** Opening Source text block **

AIConfigurator¶

Automatically recommend optimal parallelization (TP/PP) and deployment configuration using NVIDIA AI Configurator simulation. Compares aggregated vs disaggregated serving and generates Pareto frontiers.


Category	nvidia-platform
Official Docs	NVIDIA AI Configurator
CLI Install	`./cli nvidia-platform aiconfigurator install`
CLI Uninstall	`./cli nvidia-platform aiconfigurator uninstall`
Namespace	`dynamo-system`

Overview¶

AIConfigurator eliminates guesswork in LLM deployment configuration by: - Quick Estimate: Fast TP/PP recommendation (~25s, no GPU required) - SLA-Driven Deploy: Auto-profile + plan + deploy via DGDR (~5min AIC / 2-4h Real)

Both modes use simulation or profiling to find optimal configurations under SLA constraints (latency, throughput).

Installation¶

./cli nvidia-platform aiconfigurator install

The installer prompts for mode selection and configuration.

Modes¶

Mode	Description	Duration	GPU Required	Deploys
Quick Estimate	`aiconfigurator cli default` — agg vs disagg Pareto comparison	~25s	No	No
SLA-Driven Deploy	profile (AIC or real engine) + plan + deploy via DGDR	AIC ~5min / Real 2-4h	No (AIC) / Yes (Real)	Yes

Quick Estimate¶

Uses aiconfigurator cli default via a dedicated pod to: 1. Load model architecture from model_configs/ (pre-cached HuggingFace configs) 2. Sweep TP=1,2,4,8 for both agg and disagg modes 3. Display Pareto frontier (ASCII art) + top configurations table 4. Recommend best agg and disagg configs under SLA constraints

Example Output¶

Best Experiment Chosen: agg at 1604.74 tokens/s/gpu (disagg 0.72x better)

** Closing Source text block **
** Opening Data extract block **

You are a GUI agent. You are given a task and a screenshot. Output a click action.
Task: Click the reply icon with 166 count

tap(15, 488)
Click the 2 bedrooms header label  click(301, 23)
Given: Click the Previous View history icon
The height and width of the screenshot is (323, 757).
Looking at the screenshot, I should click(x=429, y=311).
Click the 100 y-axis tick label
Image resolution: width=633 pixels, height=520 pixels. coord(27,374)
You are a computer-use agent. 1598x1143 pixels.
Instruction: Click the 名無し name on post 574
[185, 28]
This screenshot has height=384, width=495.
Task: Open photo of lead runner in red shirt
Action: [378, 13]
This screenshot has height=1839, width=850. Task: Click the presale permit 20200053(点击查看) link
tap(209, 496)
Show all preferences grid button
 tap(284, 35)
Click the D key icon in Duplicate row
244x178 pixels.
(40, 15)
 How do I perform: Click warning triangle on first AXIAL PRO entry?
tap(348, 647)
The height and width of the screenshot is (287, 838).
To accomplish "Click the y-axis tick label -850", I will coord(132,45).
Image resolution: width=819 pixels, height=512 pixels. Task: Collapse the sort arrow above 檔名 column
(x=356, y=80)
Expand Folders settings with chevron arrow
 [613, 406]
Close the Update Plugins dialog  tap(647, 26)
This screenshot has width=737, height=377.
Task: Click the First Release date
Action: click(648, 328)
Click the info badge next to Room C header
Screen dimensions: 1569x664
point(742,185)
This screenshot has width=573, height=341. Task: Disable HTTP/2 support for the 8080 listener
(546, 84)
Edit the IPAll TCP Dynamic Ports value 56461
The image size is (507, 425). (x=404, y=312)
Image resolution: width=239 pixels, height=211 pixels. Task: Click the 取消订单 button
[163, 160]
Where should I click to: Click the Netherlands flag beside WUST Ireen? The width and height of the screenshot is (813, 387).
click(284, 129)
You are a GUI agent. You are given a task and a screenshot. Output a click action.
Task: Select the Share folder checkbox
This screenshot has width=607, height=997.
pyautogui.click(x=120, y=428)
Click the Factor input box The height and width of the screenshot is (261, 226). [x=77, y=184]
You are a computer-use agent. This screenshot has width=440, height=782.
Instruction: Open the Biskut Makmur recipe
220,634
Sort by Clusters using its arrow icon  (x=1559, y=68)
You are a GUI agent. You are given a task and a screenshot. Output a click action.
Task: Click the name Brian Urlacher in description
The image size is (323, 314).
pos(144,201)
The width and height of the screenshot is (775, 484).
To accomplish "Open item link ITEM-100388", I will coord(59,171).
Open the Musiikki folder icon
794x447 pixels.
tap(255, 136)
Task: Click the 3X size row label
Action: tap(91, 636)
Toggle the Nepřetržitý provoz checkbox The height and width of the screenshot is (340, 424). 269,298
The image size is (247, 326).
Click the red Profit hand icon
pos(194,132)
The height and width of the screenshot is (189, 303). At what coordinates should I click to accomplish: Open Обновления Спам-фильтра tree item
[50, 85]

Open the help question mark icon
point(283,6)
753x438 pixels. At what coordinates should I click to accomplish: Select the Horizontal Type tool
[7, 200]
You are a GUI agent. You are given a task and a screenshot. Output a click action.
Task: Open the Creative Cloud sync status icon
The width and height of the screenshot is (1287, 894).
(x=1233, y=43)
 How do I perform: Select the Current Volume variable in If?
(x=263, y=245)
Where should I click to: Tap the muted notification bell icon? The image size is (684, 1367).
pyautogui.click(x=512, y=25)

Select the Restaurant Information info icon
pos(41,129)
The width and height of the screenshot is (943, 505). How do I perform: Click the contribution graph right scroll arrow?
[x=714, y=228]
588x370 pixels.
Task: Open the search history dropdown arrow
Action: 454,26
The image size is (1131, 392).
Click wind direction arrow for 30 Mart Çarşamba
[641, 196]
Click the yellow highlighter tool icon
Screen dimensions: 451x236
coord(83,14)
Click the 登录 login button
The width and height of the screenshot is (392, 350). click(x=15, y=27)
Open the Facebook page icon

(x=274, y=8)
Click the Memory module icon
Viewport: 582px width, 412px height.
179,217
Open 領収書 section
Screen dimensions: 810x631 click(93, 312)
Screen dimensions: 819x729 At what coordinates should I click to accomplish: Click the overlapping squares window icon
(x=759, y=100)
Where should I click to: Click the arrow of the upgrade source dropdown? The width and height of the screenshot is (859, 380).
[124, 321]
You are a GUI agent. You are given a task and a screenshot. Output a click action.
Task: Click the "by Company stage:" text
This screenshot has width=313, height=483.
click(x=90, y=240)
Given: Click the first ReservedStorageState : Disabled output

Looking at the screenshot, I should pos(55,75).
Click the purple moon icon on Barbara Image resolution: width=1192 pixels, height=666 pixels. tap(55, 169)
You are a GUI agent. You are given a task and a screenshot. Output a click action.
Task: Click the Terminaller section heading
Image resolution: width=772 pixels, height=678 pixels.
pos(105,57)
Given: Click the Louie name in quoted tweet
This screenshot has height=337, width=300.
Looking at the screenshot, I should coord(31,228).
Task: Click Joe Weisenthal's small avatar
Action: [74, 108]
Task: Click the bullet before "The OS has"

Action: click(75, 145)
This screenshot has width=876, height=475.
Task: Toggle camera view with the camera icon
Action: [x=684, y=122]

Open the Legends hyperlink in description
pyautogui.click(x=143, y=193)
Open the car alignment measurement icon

** Closing Data extract block **

▶ [Task goal]:
Repeat word for word the passage of the AIConfigurator page that begins with the words "Uses aiconfigurator cli" and ends with "(disagg 0.72x better)". The records come from a different source than the AIConfigurator page.

▶ [Task answer]:
Uses aiconfigurator cli default via a dedicated pod to: 1. Load model architecture from model_configs/ (pre-cached HuggingFace configs) 2. Sweep TP=1,2,4,8 for both agg and disagg modes 3. Display Pareto frontier (ASCII art) + top configurations table 4. Recommend best agg and disagg configs under SLA constraints

Example Output¶

Best Experiment Chosen: agg at 1604.74 tokens/s/gpu (disagg 0.72x better)